5 Reasons Why Discretionary FX Lacks Reproducibility | The Reality Revealed by Backtesting

Introduction

"I can win even with discretionary trading."
Almost every trader has experienced a moment where they felt this was true.

When you look at a chart and think, "This looks like it will trend" or "This pattern is similar to the last one," and you actually make a profit, you start to believe that your market intuition is functioning.

However, when you attempt to fix that discretionary judgment as a set of rules and reproduce it via backtesting, the results rarely align with reality in most cases.

In this article, we:

Quantified discretionary judgments as much as possible.
Conducted backtests under identical conditions.
Compared the results with actual live trading performance.

Based on these steps, we have organized why discretionary FX loses its reproducibility.

The conclusion isn't that discretionary trading is "bad."
It's simply that discretionary trading possesses a structure that is inherently impossible to reproduce.

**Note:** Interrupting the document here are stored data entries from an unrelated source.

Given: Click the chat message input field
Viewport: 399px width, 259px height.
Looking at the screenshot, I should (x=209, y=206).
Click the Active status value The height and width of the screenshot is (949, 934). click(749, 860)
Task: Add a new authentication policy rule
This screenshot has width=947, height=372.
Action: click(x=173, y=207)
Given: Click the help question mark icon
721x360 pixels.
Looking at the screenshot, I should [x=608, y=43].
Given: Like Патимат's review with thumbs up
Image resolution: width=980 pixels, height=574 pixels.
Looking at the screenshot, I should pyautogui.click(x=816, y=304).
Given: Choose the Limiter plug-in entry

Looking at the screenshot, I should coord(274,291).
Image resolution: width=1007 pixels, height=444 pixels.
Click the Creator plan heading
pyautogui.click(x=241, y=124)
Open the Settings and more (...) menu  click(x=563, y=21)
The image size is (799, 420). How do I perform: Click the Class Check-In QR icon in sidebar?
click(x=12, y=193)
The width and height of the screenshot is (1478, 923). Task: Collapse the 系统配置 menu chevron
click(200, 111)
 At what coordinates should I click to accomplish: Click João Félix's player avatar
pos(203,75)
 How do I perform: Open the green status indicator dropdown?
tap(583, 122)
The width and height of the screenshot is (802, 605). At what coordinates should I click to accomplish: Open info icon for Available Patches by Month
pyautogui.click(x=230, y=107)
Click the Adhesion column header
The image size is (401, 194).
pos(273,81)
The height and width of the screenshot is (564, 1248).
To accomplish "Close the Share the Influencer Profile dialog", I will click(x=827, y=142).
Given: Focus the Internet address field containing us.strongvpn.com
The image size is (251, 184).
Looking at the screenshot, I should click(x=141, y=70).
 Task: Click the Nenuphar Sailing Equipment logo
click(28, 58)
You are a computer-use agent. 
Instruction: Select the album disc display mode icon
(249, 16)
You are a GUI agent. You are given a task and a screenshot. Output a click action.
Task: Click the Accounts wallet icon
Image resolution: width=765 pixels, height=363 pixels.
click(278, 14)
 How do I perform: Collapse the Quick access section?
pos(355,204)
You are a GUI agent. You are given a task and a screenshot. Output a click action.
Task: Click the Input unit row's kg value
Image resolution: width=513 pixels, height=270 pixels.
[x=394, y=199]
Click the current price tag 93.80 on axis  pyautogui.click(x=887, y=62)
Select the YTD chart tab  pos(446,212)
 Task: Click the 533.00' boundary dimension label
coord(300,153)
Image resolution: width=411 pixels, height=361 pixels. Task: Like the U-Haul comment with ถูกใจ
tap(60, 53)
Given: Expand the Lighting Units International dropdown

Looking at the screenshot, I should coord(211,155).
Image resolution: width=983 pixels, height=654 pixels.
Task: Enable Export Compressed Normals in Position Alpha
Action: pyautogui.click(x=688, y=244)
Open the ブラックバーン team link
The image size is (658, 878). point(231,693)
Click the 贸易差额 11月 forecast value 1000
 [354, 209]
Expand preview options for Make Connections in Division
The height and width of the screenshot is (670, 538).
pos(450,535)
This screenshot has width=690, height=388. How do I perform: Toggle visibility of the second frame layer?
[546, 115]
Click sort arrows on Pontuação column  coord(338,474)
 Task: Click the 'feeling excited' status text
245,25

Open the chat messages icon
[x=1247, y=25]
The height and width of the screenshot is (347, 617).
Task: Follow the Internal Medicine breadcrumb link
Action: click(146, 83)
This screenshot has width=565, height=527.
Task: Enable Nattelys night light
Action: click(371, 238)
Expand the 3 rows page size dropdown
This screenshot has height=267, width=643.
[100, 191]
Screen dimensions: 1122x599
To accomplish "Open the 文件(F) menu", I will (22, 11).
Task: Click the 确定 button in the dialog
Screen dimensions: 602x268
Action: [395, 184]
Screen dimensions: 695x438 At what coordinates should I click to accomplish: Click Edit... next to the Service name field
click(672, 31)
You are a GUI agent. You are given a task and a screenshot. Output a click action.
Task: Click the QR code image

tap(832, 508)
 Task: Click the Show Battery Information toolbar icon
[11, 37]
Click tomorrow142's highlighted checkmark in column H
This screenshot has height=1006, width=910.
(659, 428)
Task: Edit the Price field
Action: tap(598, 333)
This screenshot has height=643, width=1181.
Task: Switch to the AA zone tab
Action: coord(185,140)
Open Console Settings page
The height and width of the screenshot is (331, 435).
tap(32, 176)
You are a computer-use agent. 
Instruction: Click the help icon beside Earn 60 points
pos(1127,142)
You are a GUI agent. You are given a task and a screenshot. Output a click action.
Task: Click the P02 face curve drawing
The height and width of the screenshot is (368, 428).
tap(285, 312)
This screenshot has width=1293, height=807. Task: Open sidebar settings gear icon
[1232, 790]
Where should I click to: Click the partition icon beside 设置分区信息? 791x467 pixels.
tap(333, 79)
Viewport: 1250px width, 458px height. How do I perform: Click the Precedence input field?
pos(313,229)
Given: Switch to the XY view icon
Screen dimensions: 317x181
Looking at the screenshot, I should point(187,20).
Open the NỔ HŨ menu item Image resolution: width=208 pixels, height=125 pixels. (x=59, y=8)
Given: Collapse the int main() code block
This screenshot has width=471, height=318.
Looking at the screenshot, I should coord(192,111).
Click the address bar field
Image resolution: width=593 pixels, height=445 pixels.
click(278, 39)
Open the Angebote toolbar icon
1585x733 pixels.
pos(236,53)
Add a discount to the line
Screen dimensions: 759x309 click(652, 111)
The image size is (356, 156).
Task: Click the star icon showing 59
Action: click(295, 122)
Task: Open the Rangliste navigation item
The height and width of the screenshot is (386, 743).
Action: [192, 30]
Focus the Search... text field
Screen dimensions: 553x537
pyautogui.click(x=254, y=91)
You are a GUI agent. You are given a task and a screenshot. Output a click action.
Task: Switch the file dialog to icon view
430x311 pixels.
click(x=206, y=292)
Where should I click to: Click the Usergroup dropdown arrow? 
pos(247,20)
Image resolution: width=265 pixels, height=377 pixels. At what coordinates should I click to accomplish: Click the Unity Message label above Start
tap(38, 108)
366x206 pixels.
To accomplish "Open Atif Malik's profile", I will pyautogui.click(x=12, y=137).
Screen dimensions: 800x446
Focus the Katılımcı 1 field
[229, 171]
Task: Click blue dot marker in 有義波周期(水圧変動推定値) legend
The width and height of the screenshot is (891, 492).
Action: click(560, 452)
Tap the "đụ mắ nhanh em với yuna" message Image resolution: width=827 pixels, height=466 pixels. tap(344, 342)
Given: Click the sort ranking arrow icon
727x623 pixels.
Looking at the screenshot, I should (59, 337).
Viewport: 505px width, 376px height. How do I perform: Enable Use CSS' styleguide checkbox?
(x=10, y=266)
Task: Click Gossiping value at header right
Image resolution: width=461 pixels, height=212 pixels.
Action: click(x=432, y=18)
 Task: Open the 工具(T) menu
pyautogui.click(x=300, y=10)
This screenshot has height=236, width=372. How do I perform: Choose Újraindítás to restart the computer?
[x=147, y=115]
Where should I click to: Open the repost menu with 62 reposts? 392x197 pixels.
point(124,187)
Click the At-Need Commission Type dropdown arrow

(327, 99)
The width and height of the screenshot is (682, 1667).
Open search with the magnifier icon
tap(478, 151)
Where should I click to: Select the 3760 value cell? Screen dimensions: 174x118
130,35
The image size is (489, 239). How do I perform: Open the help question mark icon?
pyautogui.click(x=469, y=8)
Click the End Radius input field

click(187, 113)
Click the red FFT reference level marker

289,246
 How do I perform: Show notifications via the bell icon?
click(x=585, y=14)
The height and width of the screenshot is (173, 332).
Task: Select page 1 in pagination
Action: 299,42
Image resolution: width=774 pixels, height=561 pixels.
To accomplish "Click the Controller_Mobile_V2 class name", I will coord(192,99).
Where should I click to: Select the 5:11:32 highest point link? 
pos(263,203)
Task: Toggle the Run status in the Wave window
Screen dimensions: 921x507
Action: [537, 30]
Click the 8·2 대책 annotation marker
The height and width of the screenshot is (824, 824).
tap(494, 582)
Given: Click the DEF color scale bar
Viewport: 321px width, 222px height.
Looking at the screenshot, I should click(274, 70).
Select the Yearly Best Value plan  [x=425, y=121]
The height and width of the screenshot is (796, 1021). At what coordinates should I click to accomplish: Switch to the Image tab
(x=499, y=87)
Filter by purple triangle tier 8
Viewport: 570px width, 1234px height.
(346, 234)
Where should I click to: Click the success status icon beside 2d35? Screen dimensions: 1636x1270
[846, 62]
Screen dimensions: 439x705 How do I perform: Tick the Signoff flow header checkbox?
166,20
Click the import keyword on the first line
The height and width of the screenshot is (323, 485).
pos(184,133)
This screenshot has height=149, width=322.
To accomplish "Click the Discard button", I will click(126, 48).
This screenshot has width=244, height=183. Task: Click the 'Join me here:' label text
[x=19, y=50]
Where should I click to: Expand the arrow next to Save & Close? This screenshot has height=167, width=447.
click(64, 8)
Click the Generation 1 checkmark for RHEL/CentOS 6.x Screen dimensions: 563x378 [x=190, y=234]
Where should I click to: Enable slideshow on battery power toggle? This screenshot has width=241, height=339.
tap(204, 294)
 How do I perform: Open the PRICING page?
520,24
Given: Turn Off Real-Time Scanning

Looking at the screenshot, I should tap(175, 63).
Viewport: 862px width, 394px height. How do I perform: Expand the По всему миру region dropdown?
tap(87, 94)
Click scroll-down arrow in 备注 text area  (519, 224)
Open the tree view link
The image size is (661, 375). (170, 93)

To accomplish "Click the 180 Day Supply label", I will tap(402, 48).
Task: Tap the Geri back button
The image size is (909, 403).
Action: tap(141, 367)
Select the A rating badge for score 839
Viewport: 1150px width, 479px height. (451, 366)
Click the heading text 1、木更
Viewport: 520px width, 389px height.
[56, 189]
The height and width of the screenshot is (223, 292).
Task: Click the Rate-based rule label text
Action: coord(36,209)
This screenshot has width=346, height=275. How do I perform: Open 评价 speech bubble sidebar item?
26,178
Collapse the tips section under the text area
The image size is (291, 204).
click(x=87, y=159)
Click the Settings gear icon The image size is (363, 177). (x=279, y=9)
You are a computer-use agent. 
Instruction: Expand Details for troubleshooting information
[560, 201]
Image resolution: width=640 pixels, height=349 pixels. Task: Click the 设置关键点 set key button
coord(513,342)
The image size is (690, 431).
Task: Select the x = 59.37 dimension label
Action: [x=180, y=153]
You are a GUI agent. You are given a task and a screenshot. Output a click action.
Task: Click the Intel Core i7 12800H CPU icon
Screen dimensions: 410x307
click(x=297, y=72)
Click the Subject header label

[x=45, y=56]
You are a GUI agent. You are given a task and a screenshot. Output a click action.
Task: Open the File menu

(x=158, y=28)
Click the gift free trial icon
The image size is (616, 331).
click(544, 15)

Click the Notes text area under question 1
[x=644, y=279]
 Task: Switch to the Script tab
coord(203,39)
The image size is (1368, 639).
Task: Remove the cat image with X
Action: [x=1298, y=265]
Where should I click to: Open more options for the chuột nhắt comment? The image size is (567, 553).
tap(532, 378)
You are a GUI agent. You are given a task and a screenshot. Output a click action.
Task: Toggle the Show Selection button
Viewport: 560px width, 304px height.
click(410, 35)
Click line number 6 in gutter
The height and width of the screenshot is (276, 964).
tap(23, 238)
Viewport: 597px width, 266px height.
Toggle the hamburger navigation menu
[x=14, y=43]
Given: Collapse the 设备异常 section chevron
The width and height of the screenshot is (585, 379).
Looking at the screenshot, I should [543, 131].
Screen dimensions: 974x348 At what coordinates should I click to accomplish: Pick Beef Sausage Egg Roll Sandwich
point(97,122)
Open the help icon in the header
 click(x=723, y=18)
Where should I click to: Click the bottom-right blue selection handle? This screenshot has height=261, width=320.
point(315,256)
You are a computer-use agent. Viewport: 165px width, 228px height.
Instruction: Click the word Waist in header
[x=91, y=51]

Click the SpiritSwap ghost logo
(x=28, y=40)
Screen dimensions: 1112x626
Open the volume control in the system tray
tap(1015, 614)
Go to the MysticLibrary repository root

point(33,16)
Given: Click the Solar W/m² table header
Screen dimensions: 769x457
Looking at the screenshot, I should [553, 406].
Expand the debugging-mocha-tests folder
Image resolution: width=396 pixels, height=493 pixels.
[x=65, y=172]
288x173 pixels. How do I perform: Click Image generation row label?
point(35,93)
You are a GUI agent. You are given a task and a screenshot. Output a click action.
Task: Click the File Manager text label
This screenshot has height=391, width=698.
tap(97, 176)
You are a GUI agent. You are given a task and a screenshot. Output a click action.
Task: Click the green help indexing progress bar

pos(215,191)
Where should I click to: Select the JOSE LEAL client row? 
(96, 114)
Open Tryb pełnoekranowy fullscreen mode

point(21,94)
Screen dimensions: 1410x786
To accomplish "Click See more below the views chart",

Check out our top 5 free backtesting tools here:

5 Best Free Backtesting Tools | Must-Try Verification Environments

Reason 1: Continuous Drifting of Judgment Criteria

This is the primary reason discretionary FX cannot be reproduced.

Even when the trader believes they are making the "same judgment," the criteria actually shift slightly every single time.

The Illusion of Having a "Rule"

When you talk to discretionary traders, they often say:

"I enter when this pattern appears."
"I judged this as a pullback."
"I felt the momentum was strong."

In their minds, these are consistent "rules."
However, these are not fixed numerically.

How many pips defines a "pullback"?
Which timeframe is the primary anchor?
Exactly what level of velocity constitutes "strong momentum"?

These factors shift subtly based on subjective feeling every time.

Quantifying the Drift in "Same Judgments"

To test whether discretionary judgments are truly consistent, we verified them using actual historical data.

Verification Conditions (The Dataset)

The data used for this verification is as follows:

Currency Pair: EUR/USD
Timeframe: 1-Hour (H1)
Period: 2000 – End of 2024
Total Sample Size: Approx. 7,500 trades

Instead of a small snapshot, we verified over 20 years of real-world data collectively.

What We Compared

We compared the following two types of entries:

Rule-Based Entry → Entering mechanically the moment a breakout occurs.
Discretionary Entry (Pseudo) → Observing the same breakout but including the "timing drift" common in discretionary trading, such as "waiting a bit" or "seeing how it looks."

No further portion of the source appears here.